Istio JWT is not a production-ready feature, and the API might change.

These are sample APIRule custom resources (CRs) of both Ory Oathkeeper and Istio JWT access strategy configuration for a Service.

Ory Oathkeeper

apiVersion: gateway.kyma-project.io/v1beta1
kind: APIRule
metadata:
  name: service-secured
spec:
  gateway: kyma-system/kyma-gateway
  host: foo.bar
  service:
    name: foo-service
    namespace: foo-namespace
    port: 8080
  rules:
    - path: /.*
      methods: ["GET"]
      mutators: []
      accessStrategies:
        - handler: jwt
          config:
            trusted_issuers:
              - $ISSUER1
              - $ISSUER2
            jwks_urls:
              - $JWKS_URI1
              - $JWKS_URI2
            required_scope:
              - "test"
            target_audience:
              - "example.com"
              - "example.org"
            token_from:
              header: X-JWT-Assertion

Istio

apiVersion: gateway.kyma-project.io/v1beta1
kind: APIRule
metadata:
  name: service-secured
  namespace: $NAMESPACE
spec:
  gateway: kyma-system/kyma-gateway
  host: foo.bar
  service:
    name: foo-service
    namespace: foo-namespace
    port: 8080
  rules:
    - path: /.*
      methods: ["GET"]
      mutators: []
      accessStrategies:
        - handler: jwt
          config:
            authentications:
            - issuer: $ISSUER1
              jwksUri: $JWKS_URI1
              fromHeaders:
              - name: X-JWT-Assertion
                prefix: "Kyma "
            - issuer: $ISSUER2
              jwksUri: $JWKS_URI2
              fromParameters:
              - "jwt_token"
            authorizations:
            - requiredScopes: ["test"]
              audiences: ["example.com", "example.org"]
            - requiredScopes: ["read", "write"]

Warning

Both jwks_urls and trusted_issuers must be valid URLs.

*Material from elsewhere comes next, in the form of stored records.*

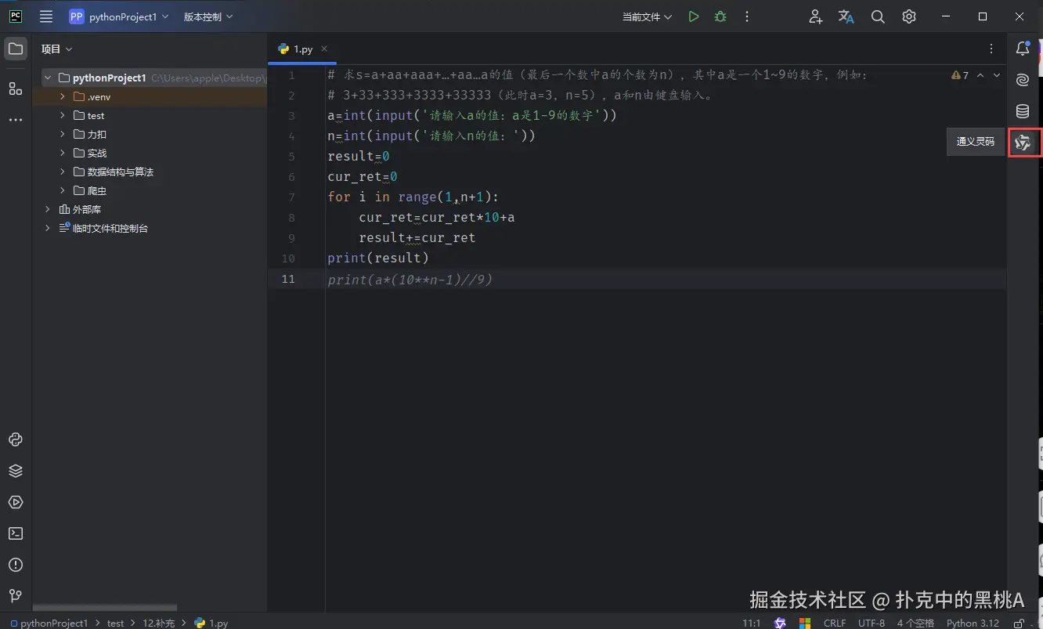Open the hamburger main menu
Viewport: 1043px width, 629px height.
(x=46, y=16)
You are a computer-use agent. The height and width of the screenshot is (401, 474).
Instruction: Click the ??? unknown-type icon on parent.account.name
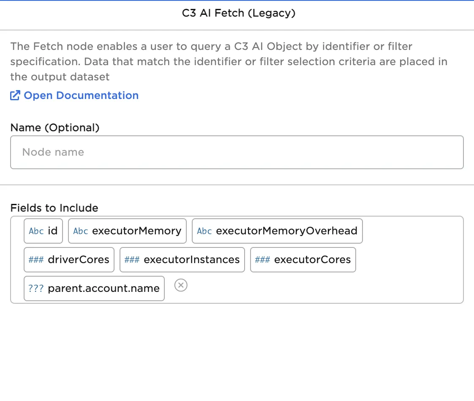click(x=36, y=288)
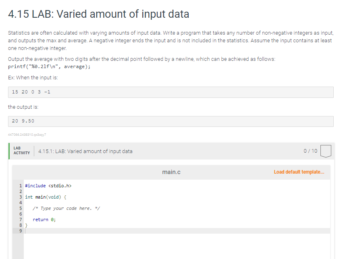Click the LAB ACTIVITY label
The width and height of the screenshot is (343, 259).
(21, 151)
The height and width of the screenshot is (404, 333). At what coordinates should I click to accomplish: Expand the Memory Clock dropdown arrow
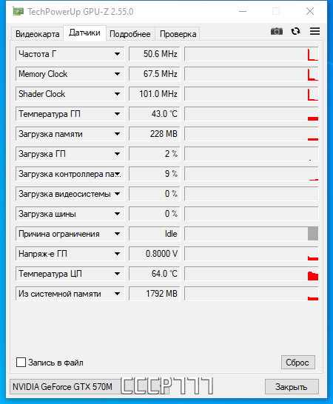click(117, 74)
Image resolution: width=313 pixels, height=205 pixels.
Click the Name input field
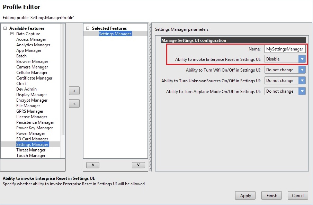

Although HTTP is allowed, it is recommended that you use only HTTPS endpoints.

Warning

You can define multiple JWT issuers, but each of them must be unique.

Warning

We support only a single fromHeader or a single fromParameter for a JWT issuer.

How Istio JWT Access Strategy Differs from Ory Oathkeeper JWT Access Strategy

Configuration of Properties Handling in Ory Oathkeeper and Istio Resources

When you use Ory Oathkeeper, the APIRule JWT access strategy configuration is translated directly as authenticator configuration in the Ory Oathkeeper Access Rule CR. See the official Ory Oathkeeper JWT authenticator documentation to learn more.

With Istio JWT access strategy, for each authentications entry, an Istio's Request Authentication resource is created, and for each authorizations entry, an Authorization Policy resource is created.

Header Support

Istio JWT access strategy only supports header and cookie mutators. Learn more about supported mutators.

Regex Type of Path Matching

Istio doesn't support regex type of path matching in Authorization Policies. Ory Oathkeeper Access Rules and Virtual Service do support this feature.

Configuring a JWT Token from cookie

Istio doesn't support configuring a JWT token from cookie, and Ory Oathkeeper does. Istio supports only fromHeaders and fromParams configurations.

Workload in the Service Mesh

Using Istio as JWT access strategy requires the workload behind the Service to be in the service mesh, for example, to have the Istio proxy injected. Learn how to add workloads to the Istio service mesh.

Change of Status 401 to 403 When Calling an Endpoint Without the Authorization Header

Previously, when using ORY Oathkeeper, if you called a secured workload without a JWT token, it resulted in the 401 error. This behavior has changed with the implementation of Istio-based JWT. Now, calls made without a token result in the 403 error. To learn more, read the Istio documentation on RequestAuthentication and AuthorizationPolicy.

Blocking of In-Cluster Connectivity to an Endpoint

Istio JWT uses the istio-sidecar container to validate requests in the context of the target Pod. Previously, in-cluster requests were allowed in the ory-oathkeeper context because request validation happened within the ory-oathkeeper Pod. Now, these requests fail unless they are explicitly permitted.